§ **Data shown**
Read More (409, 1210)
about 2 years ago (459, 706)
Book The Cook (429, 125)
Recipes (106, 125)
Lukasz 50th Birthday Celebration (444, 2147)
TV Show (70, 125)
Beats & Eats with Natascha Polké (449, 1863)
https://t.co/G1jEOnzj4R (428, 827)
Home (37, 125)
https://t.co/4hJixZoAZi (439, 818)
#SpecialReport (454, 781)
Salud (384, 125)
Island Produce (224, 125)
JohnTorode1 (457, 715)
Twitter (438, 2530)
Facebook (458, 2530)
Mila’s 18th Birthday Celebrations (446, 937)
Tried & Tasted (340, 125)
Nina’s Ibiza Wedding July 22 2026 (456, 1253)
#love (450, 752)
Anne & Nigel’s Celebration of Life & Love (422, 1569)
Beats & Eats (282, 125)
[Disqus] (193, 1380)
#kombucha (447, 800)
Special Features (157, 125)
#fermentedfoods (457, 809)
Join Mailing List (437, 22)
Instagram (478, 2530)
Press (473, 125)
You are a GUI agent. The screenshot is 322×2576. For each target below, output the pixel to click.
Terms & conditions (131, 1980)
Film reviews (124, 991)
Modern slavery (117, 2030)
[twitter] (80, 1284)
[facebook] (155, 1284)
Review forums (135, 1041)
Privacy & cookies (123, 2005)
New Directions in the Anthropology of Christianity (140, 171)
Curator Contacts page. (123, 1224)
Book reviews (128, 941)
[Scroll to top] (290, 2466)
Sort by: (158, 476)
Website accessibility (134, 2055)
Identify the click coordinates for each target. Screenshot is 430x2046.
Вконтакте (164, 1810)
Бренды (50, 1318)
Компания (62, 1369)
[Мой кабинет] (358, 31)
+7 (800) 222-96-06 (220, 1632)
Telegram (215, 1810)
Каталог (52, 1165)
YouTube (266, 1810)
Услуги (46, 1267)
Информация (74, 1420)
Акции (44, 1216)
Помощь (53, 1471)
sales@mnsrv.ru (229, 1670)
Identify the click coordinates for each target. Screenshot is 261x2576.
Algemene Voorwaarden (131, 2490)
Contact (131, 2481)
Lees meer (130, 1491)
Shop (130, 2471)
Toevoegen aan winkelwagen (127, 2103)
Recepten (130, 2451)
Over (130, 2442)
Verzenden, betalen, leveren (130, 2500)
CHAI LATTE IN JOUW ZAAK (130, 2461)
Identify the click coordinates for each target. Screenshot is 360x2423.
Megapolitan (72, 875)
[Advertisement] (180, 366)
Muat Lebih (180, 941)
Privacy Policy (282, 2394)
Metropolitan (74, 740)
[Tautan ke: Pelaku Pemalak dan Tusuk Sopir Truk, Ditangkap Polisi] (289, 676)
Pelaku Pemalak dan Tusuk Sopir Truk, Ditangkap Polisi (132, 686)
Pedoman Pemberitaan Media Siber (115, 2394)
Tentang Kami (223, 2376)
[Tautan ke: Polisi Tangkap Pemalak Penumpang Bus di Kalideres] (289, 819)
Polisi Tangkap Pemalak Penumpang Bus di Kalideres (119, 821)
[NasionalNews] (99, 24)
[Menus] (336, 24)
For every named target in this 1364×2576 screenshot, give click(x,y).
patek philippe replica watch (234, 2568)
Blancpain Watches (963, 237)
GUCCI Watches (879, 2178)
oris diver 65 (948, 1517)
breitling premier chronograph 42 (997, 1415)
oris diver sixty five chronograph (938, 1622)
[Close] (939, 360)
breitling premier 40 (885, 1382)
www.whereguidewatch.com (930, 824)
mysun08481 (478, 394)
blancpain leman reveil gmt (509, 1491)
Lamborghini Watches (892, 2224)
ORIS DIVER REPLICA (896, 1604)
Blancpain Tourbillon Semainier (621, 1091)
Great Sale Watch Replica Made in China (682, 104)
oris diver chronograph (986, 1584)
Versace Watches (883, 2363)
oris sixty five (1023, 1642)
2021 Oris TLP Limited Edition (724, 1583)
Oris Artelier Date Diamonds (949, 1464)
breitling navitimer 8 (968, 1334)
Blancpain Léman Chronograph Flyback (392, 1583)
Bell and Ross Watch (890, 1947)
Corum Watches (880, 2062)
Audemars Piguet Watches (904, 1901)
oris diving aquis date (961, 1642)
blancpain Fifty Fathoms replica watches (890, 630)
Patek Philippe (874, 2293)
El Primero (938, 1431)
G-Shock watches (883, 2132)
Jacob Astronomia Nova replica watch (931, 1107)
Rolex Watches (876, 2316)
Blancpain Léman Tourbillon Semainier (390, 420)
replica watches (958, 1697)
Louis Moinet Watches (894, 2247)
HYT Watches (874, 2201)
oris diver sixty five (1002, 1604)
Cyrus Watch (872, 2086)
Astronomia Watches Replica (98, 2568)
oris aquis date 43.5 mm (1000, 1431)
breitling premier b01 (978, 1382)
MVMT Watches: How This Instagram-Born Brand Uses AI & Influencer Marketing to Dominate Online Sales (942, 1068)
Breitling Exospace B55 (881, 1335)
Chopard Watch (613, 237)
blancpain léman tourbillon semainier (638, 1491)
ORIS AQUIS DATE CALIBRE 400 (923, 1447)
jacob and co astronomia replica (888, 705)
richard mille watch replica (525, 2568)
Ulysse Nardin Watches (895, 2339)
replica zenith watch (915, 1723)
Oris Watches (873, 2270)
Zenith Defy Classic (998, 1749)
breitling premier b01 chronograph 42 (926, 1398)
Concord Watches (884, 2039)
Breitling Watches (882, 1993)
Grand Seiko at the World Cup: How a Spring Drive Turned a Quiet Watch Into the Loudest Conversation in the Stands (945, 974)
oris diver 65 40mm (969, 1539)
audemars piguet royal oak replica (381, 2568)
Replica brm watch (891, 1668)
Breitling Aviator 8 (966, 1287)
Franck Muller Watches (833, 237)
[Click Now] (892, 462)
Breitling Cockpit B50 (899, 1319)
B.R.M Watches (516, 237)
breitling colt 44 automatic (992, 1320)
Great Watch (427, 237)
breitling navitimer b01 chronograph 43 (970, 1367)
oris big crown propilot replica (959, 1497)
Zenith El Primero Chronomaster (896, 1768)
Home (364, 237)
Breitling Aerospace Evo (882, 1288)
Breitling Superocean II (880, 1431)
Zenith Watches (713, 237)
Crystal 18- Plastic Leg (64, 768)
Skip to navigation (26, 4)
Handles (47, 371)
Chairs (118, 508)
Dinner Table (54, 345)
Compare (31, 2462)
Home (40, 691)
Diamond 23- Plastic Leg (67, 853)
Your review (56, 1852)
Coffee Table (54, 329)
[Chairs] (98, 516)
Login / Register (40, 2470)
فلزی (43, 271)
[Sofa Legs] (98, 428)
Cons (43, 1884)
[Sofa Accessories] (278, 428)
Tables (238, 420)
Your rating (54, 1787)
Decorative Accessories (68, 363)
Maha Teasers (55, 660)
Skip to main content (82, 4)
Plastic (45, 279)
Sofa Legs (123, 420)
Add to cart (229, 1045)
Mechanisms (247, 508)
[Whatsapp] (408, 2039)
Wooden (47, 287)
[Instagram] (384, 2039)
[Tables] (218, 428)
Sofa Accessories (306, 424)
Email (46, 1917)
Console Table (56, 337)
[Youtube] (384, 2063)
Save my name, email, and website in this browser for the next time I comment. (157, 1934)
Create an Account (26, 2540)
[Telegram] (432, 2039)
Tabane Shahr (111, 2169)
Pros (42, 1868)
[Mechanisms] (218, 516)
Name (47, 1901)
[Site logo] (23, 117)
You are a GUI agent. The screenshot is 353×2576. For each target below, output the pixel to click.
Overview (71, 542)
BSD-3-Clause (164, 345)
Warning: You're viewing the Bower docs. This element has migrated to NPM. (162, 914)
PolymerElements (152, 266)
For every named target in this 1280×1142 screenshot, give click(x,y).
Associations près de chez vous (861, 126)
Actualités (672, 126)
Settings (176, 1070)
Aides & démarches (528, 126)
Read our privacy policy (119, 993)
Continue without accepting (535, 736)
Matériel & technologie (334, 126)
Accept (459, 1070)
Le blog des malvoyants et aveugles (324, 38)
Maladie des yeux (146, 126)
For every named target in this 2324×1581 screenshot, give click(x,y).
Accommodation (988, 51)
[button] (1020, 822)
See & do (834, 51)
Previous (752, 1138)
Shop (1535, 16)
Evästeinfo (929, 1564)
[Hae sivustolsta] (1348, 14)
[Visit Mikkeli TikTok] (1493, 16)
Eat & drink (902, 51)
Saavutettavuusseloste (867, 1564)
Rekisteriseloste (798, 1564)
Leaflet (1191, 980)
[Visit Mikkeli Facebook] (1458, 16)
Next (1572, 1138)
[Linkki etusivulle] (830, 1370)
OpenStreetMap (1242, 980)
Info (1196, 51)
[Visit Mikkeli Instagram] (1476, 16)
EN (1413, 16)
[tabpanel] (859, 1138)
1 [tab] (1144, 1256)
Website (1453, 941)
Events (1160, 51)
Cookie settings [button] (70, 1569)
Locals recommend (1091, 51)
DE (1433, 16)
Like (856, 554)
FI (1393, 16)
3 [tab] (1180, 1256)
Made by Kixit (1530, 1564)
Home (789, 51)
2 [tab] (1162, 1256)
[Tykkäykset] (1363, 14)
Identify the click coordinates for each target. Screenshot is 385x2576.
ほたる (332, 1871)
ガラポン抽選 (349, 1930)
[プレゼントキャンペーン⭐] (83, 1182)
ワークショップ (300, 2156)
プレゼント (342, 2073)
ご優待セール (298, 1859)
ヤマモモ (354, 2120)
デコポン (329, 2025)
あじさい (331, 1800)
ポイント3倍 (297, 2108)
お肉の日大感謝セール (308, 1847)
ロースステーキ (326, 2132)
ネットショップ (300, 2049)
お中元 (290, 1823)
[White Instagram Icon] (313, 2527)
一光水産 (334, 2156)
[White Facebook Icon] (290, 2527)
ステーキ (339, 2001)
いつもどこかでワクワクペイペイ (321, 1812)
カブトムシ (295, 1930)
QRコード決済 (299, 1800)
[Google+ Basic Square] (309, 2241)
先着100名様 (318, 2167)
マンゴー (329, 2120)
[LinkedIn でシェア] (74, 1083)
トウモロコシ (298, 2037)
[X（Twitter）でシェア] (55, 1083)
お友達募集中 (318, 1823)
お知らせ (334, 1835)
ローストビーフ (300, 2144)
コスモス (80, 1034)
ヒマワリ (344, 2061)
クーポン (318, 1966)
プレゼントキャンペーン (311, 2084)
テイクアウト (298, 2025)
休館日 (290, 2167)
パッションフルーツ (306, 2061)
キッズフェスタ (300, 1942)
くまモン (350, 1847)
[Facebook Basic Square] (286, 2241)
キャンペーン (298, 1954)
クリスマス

§ **Your task**
Reproduce only the lines above, starting at the line with "Bell and Ross Watch (890, 1947)" and ending at the line with "Zenith Watches (713, 237)", exactly as written.

§ **Reply**
Bell and Ross Watch (890, 1947)
Corum Watches (880, 2062)
Audemars Piguet Watches (904, 1901)
oris diving aquis date (961, 1642)
blancpain Fifty Fathoms replica watches (890, 630)
Patek Philippe (874, 2293)
El Primero (938, 1431)
G-Shock watches (883, 2132)
Jacob Astronomia Nova replica watch (931, 1107)
Rolex Watches (876, 2316)
Blancpain Léman Tourbillon Semainier (390, 420)
replica watches (958, 1697)
Louis Moinet Watches (894, 2247)
HYT Watches (874, 2201)
oris diver sixty five (1002, 1604)
Cyrus Watch (872, 2086)
Astronomia Watches Replica (98, 2568)
oris aquis date 43.5 mm (1000, 1431)
breitling premier b01 (978, 1382)
MVMT Watches: How This Instagram-Born Brand Uses AI & Influencer Marketing to Dominate Online Sales (942, 1068)
Breitling Exospace B55 (881, 1335)
Chopard Watch (613, 237)
blancpain léman tourbillon semainier (638, 1491)
ORIS AQUIS DATE CALIBRE 400 (923, 1447)
jacob and co astronomia replica (888, 705)
richard mille watch replica (525, 2568)
Ulysse Nardin Watches (895, 2339)
replica zenith watch (915, 1723)
Oris Watches (873, 2270)
Zenith Defy Classic (998, 1749)
breitling premier b01 chronograph 42 (926, 1398)
Concord Watches (884, 2039)
Breitling Watches (882, 1993)
Grand Seiko at the World Cup: How a Spring Drive Turned a Quiet Watch Into the Loudest Conversation in the Stands (945, 974)
oris diver 65 40mm (969, 1539)
audemars piguet royal oak replica (381, 2568)
Replica brm watch (891, 1668)
Breitling Aviator 8 (966, 1287)
Franck Muller Watches (833, 237)
[Click Now] (892, 462)
Breitling Cockpit B50 (899, 1319)
B.R.M Watches (516, 237)
breitling colt 44 automatic (992, 1320)
Great Watch (427, 237)
breitling navitimer b01 chronograph 43 (970, 1367)
oris big crown propilot replica (959, 1497)
Zenith El Primero Chronomaster (896, 1768)
Home (364, 237)
Breitling Aerospace Evo (882, 1288)
Breitling Superocean II (880, 1431)
Zenith Watches (713, 237)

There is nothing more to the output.